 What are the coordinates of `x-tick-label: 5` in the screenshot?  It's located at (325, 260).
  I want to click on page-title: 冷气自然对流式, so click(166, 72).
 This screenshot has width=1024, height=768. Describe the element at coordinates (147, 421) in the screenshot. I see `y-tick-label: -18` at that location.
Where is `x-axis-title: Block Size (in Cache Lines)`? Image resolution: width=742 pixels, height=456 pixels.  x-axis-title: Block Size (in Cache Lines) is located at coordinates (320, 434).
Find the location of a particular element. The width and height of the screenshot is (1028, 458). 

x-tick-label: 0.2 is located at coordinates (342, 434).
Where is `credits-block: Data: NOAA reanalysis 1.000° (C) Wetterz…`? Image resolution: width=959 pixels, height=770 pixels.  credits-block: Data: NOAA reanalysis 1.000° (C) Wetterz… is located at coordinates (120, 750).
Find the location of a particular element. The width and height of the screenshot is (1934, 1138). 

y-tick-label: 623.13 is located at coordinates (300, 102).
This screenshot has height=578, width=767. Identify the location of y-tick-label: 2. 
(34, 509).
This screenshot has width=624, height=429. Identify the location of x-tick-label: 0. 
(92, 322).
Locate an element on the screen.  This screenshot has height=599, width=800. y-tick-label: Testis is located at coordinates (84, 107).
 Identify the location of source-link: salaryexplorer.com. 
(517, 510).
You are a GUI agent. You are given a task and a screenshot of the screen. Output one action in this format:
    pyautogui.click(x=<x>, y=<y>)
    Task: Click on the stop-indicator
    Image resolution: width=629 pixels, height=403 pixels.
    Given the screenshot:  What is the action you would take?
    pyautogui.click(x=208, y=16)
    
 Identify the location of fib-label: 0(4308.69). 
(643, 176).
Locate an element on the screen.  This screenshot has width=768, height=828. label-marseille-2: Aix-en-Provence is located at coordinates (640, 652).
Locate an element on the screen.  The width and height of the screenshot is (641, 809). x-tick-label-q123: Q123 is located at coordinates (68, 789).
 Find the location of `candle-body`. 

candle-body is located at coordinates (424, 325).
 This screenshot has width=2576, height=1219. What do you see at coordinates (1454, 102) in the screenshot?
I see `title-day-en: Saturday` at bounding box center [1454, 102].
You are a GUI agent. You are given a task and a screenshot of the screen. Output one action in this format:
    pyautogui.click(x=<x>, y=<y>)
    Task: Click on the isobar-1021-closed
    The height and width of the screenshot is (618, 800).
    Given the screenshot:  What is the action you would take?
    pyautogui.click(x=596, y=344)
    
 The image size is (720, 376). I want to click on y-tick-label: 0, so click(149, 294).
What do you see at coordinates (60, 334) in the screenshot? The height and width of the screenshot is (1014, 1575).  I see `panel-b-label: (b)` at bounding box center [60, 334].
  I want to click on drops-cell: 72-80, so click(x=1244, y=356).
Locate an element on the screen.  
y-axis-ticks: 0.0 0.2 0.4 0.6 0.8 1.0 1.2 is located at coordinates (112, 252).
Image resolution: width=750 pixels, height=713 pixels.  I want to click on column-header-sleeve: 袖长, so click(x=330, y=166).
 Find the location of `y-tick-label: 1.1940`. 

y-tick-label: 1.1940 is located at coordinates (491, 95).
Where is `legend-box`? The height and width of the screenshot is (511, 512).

## WHAT YOU ARE ASKED TO DO
Transcribe every one of the entries above word for word.

## SOLUTION TO THIS EXERCISE
 What are the coordinates of `x-tick-label: 5` in the screenshot?  It's located at (325, 260).
  I want to click on page-title: 冷气自然对流式, so click(166, 72).
 This screenshot has width=1024, height=768. Describe the element at coordinates (147, 421) in the screenshot. I see `y-tick-label: -18` at that location.
Where is `x-axis-title: Block Size (in Cache Lines)`? Image resolution: width=742 pixels, height=456 pixels.  x-axis-title: Block Size (in Cache Lines) is located at coordinates (320, 434).
Find the location of a particular element. The width and height of the screenshot is (1028, 458). 

x-tick-label: 0.2 is located at coordinates (342, 434).
Where is `credits-block: Data: NOAA reanalysis 1.000° (C) Wetterz…`? Image resolution: width=959 pixels, height=770 pixels.  credits-block: Data: NOAA reanalysis 1.000° (C) Wetterz… is located at coordinates (120, 750).
Find the location of a particular element. The width and height of the screenshot is (1934, 1138). 

y-tick-label: 623.13 is located at coordinates (300, 102).
This screenshot has height=578, width=767. Identify the location of y-tick-label: 2. 
(34, 509).
This screenshot has width=624, height=429. Identify the location of x-tick-label: 0. 
(92, 322).
Locate an element on the screen.  This screenshot has height=599, width=800. y-tick-label: Testis is located at coordinates (84, 107).
 Identify the location of source-link: salaryexplorer.com. 
(517, 510).
You are a GUI agent. You are given a task and a screenshot of the screen. Output one action in this format:
    pyautogui.click(x=<x>, y=<y>)
    Task: Click on the stop-indicator
    Image resolution: width=629 pixels, height=403 pixels.
    Given the screenshot:  What is the action you would take?
    pyautogui.click(x=208, y=16)
    
 Identify the location of fib-label: 0(4308.69). 
(643, 176).
Locate an element on the screen.  This screenshot has width=768, height=828. label-marseille-2: Aix-en-Provence is located at coordinates (640, 652).
Locate an element on the screen.  The width and height of the screenshot is (641, 809). x-tick-label-q123: Q123 is located at coordinates (68, 789).
 Find the location of `candle-body`. 

candle-body is located at coordinates (424, 325).
 This screenshot has width=2576, height=1219. What do you see at coordinates (1454, 102) in the screenshot?
I see `title-day-en: Saturday` at bounding box center [1454, 102].
You are a GUI agent. You are given a task and a screenshot of the screen. Output one action in this format:
    pyautogui.click(x=<x>, y=<y>)
    Task: Click on the isobar-1021-closed
    The height and width of the screenshot is (618, 800).
    Given the screenshot:  What is the action you would take?
    pyautogui.click(x=596, y=344)
    
 The image size is (720, 376). I want to click on y-tick-label: 0, so click(149, 294).
What do you see at coordinates (60, 334) in the screenshot? The height and width of the screenshot is (1014, 1575).  I see `panel-b-label: (b)` at bounding box center [60, 334].
  I want to click on drops-cell: 72-80, so click(x=1244, y=356).
Locate an element on the screen.  
y-axis-ticks: 0.0 0.2 0.4 0.6 0.8 1.0 1.2 is located at coordinates (112, 252).
Image resolution: width=750 pixels, height=713 pixels.  I want to click on column-header-sleeve: 袖长, so click(x=330, y=166).
 Find the location of `y-tick-label: 1.1940`. 

y-tick-label: 1.1940 is located at coordinates (491, 95).
Where is `legend-box`? The height and width of the screenshot is (511, 512).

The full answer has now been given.